__Problem statement__
List every distinct command that the HPC cluster tutorial below shows on a line by itself for the reader to type.

__Provided text__
* start *
Download PuTTY on your computer. This is a program that allows us to talk into the HPC computer In PuTTY under host name enter 'username'@klinaklini.unbc.ca and click open
How familiar are you with the nervous system of a cephalopod? Octopi have 9 brains, a central one and then one for each arm. You have just entered the central brain ['name'@klinaklini]$. It's bad form to run commands or download stuff in the main brain Dont import files or run commands in the central ssh. So we want to go to one of the arm brains. Type in the command prompt:
ssh compute1
['name'@compute1]$
to go to arm brain 1 (There are 16 compute clusters total. Sweet! What if you don't want to be in compute1?
exit
And if you want to leave the HPC, again just type
exit
Depending on whos online with you, different compute's will be busy type
sinfo
PARTITION AVAIL TIMELIMIT NODES STATE NODELIST
defq* up infinite 1 down* compute3
defq* up infinite 15 idle compute[1-2,4-16]
to see if any of the compute clusters are active (and then don't choose to go to that one) All of the clusters are idle rn for me
So I will go to compute1 for the next couple things.
Penguins and moving around
You are on a linux cluster, its a different operating system like windows or mac, and you only get command line functionality. I'm gonna assume you know the common linux commands to move around and create files but if not here you go, and yknow what just do this tutorial but honestly this tutorial is really good too and has alot of indepth commands
So where are you? (this lists the current active directory)
pwd
/home/'name'
You are in the home directory, and just like being in the central brain, you don't want to store or do stuff here. Go to your research folder! (cd 'directory' moves you to a new directory, uhh go do a quick bash intro class to find out how to effectively use this command)
cd /data/researchHome/'name'/
any cool files in here? (this lists files)
* end *
Entries drawn from a collection
* start *
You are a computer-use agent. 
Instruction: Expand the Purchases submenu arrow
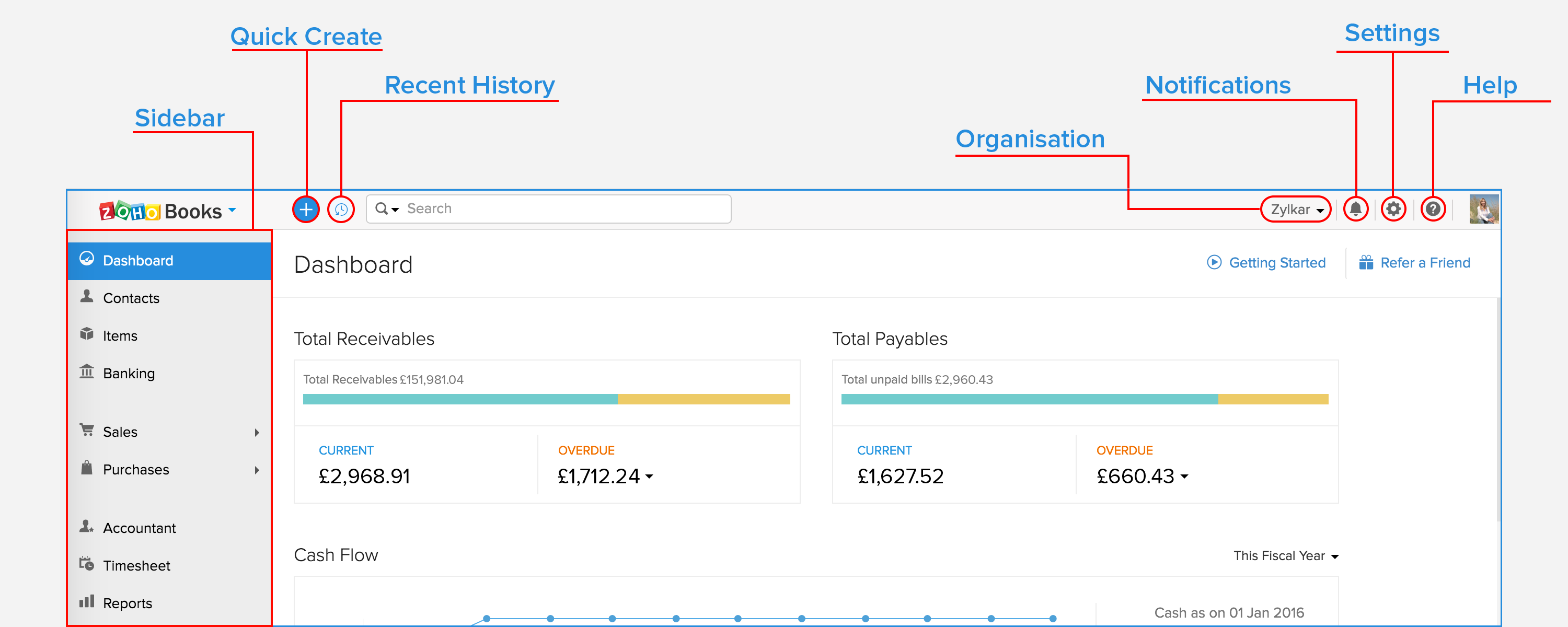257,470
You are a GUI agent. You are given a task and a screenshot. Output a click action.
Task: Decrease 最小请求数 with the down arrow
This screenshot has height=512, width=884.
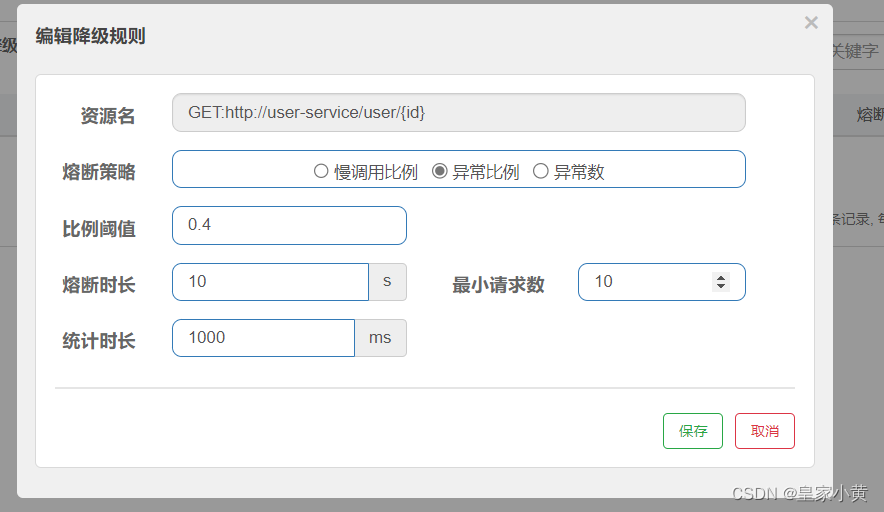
* end *
__Problem solution__
- ssh compute1
- exit
- sinfo
- pwd
- cd /data/researchHome/'name'/